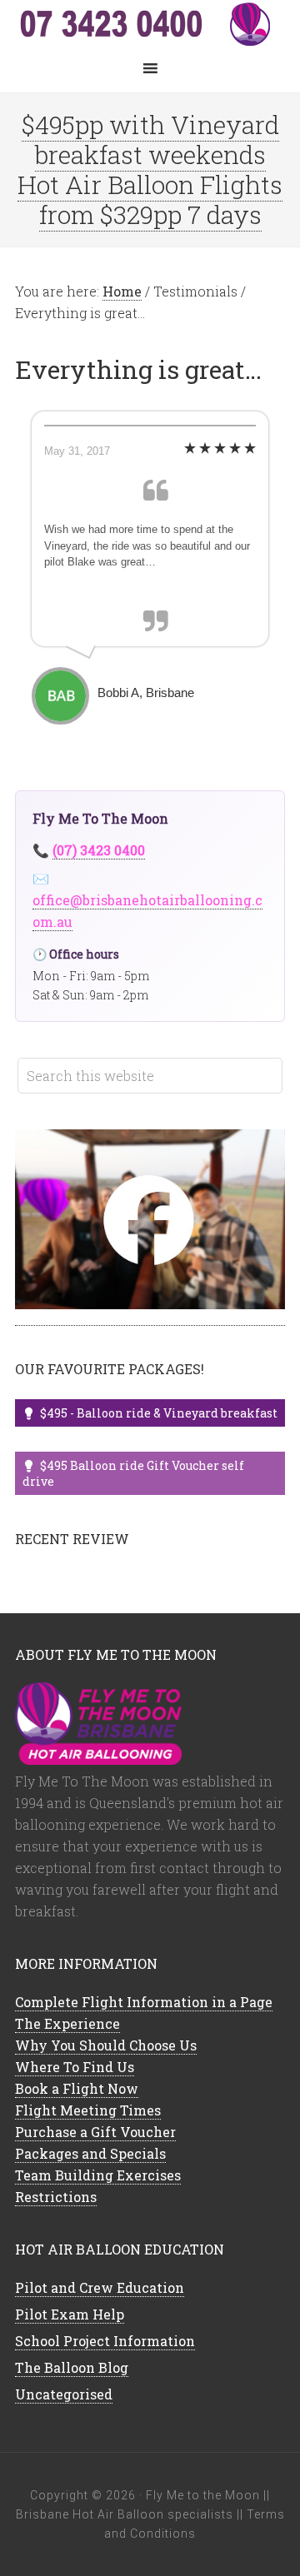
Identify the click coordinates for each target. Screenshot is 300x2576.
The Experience (67, 2023)
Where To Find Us (74, 2066)
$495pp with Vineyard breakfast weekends (150, 139)
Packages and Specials (90, 2153)
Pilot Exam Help (69, 2314)
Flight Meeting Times (88, 2110)
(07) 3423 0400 (98, 850)
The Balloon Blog (71, 2367)
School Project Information (105, 2340)
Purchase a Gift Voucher (95, 2131)
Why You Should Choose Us (106, 2045)
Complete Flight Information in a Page (143, 2001)
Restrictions (56, 2196)
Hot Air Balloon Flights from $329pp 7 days (150, 199)
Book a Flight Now (76, 2088)
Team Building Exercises (98, 2175)
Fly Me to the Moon (150, 25)
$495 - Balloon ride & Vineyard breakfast (159, 1413)
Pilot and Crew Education (99, 2287)
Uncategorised (63, 2394)
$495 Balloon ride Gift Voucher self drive (133, 1473)
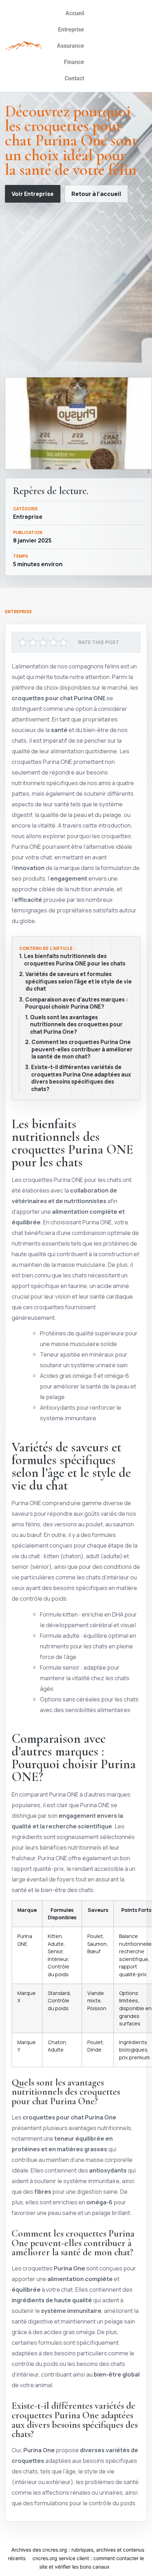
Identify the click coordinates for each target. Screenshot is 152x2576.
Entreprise (71, 29)
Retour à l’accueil (96, 194)
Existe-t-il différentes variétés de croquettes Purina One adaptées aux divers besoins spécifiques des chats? (81, 1078)
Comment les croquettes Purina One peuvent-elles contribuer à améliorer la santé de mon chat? (82, 1049)
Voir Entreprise (33, 194)
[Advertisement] (76, 290)
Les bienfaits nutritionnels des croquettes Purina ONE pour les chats (74, 960)
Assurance (70, 45)
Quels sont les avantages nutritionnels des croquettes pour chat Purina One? (76, 1024)
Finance (74, 62)
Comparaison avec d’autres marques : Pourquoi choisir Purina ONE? (76, 1003)
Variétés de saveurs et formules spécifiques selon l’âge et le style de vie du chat (78, 981)
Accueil (74, 13)
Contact (74, 78)
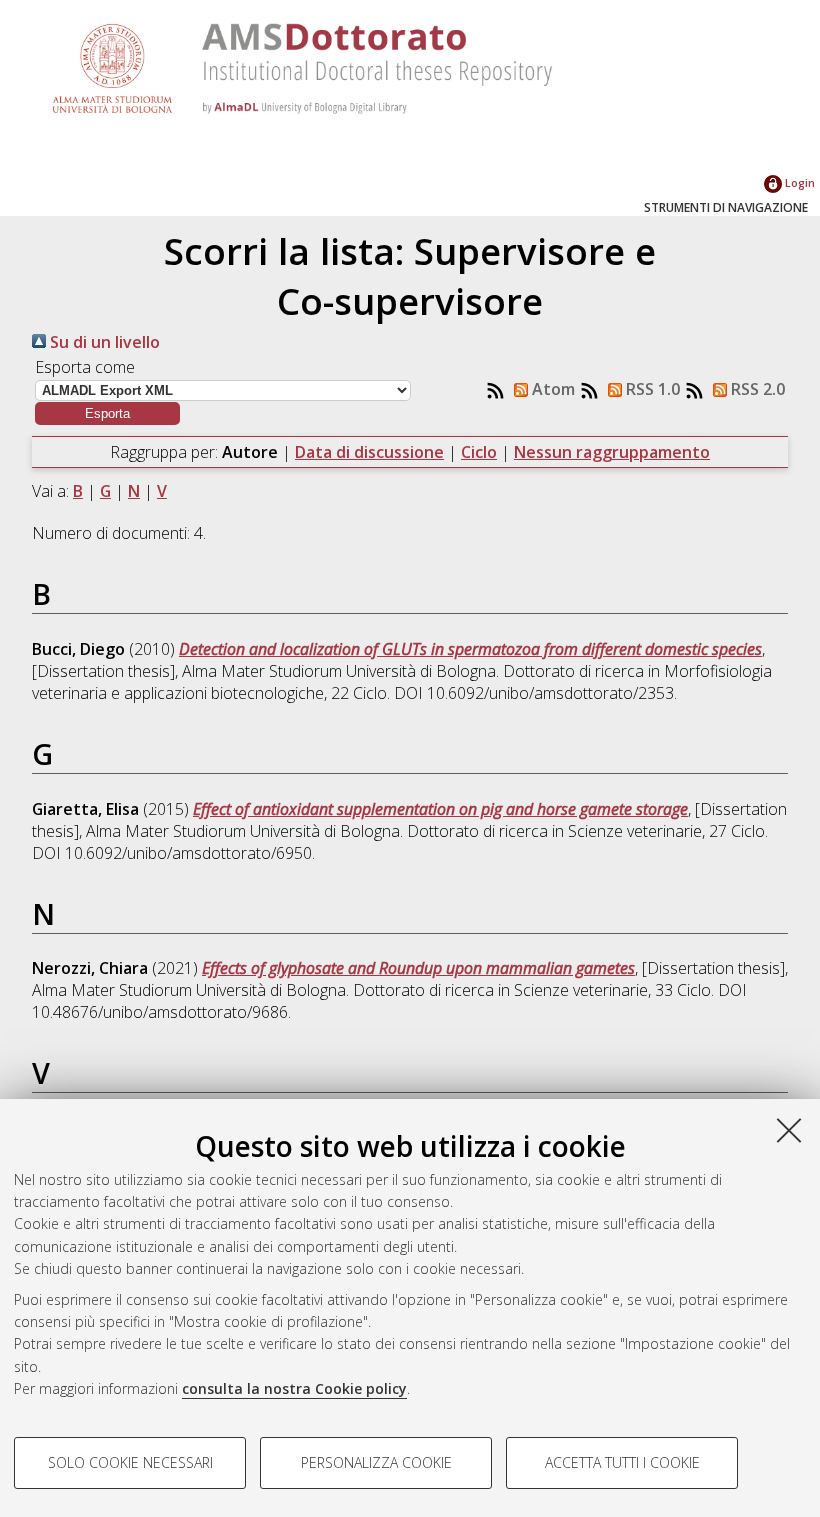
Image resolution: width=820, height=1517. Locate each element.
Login (798, 182)
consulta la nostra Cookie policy (294, 1388)
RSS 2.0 (756, 389)
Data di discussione (369, 452)
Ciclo (479, 452)
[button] (107, 413)
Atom (551, 389)
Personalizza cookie (376, 1462)
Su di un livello (103, 342)
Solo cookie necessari (130, 1462)
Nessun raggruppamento (612, 452)
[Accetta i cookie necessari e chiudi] (789, 1130)
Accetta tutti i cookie (622, 1462)
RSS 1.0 (651, 389)
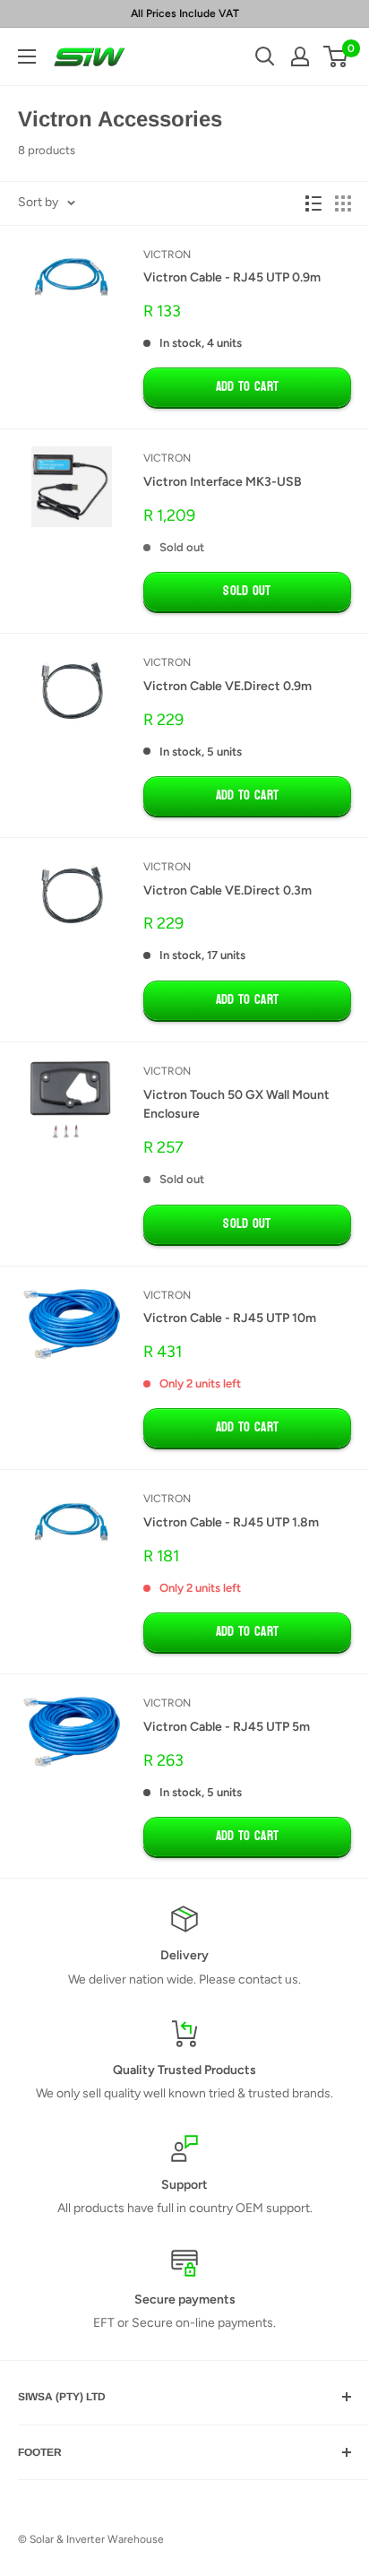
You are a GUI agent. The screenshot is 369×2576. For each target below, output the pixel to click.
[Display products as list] (313, 203)
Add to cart (247, 387)
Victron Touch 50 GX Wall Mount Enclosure (236, 1104)
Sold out (246, 591)
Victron (167, 254)
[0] (336, 56)
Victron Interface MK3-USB (222, 481)
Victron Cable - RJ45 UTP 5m (226, 1726)
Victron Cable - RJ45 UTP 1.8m (231, 1522)
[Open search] (265, 56)
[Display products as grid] (343, 203)
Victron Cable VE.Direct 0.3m (227, 890)
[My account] (300, 56)
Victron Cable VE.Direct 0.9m (227, 686)
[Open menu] (27, 56)
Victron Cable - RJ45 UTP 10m (229, 1318)
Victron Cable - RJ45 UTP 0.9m (232, 277)
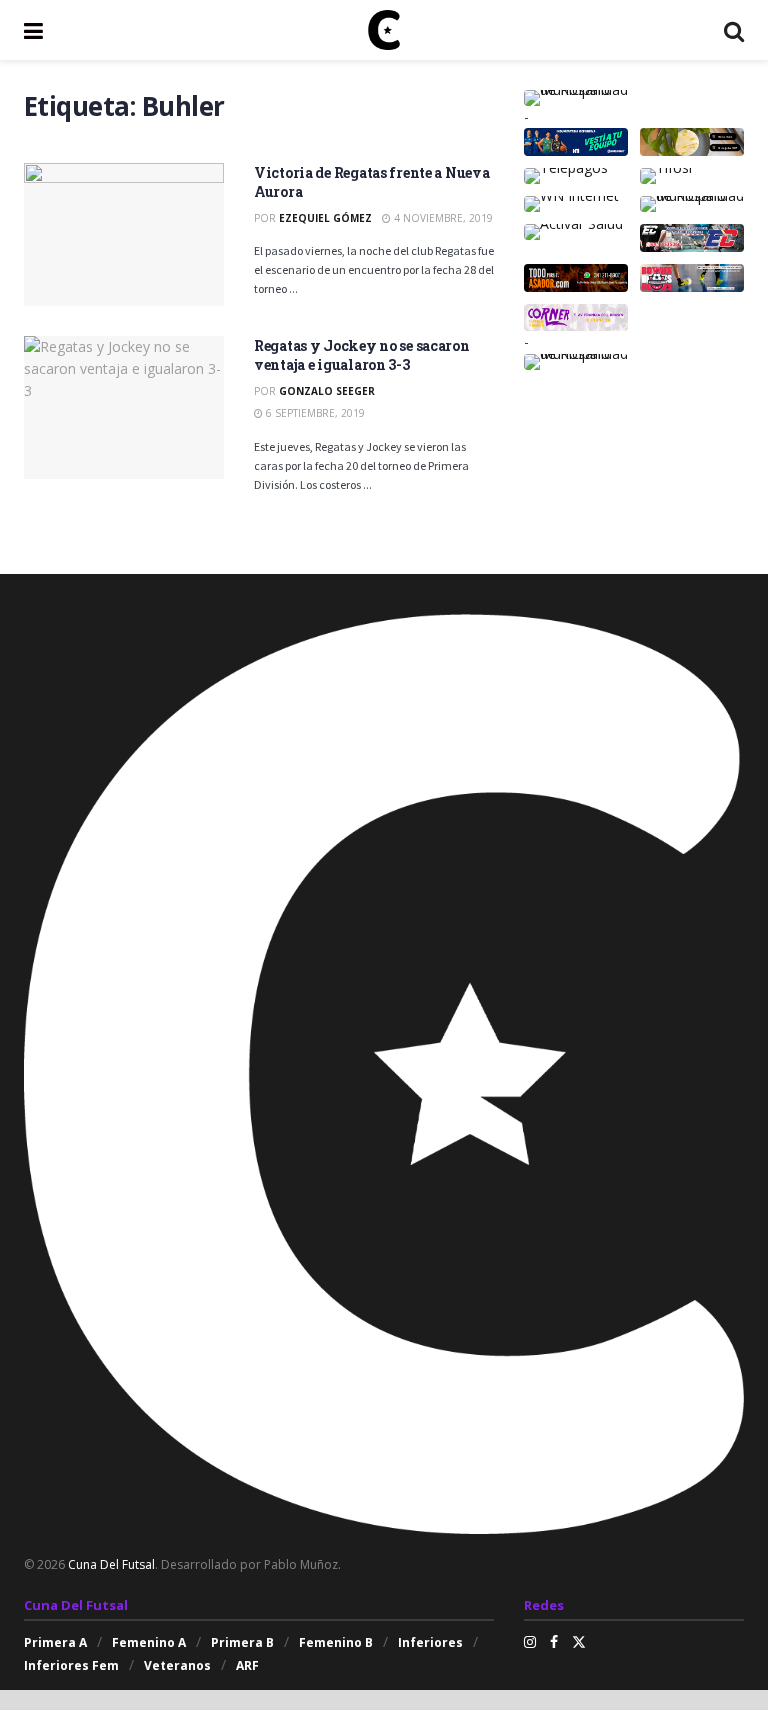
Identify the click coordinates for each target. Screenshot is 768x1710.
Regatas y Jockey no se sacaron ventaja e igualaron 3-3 (362, 355)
☆ ☆ ☆ ☆ ☆ ☆ ☆
◆ WHAT NEEDS TO BE DONE:
Please output only the lines running from the one that holds "[Display products as list] (313, 203)" through the last line of the entries, both ends included, without any images.

◆ WRITTEN RESPONSE:
[Display products as list] (313, 203)
Add to cart (247, 387)
Victron Touch 50 GX Wall Mount Enclosure (236, 1104)
Sold out (246, 591)
Victron (167, 254)
[0] (336, 56)
Victron Interface MK3-USB (222, 481)
Victron Cable - RJ45 UTP 5m (226, 1726)
Victron Cable - RJ45 UTP 1.8m (231, 1522)
[Open search] (265, 56)
[Display products as grid] (343, 203)
Victron Cable VE.Direct 0.3m (227, 890)
[My account] (300, 56)
Victron Cable VE.Direct 0.9m (227, 686)
[Open menu] (27, 56)
Victron Cable - RJ45 UTP 10m (229, 1318)
Victron Cable - RJ45 UTP 0.9m (232, 277)
Identify the click coordinates for each target. Screenshot is 768x1710.
Regatas y Jockey no se sacaron ventaja e igualaron 3-3 (362, 355)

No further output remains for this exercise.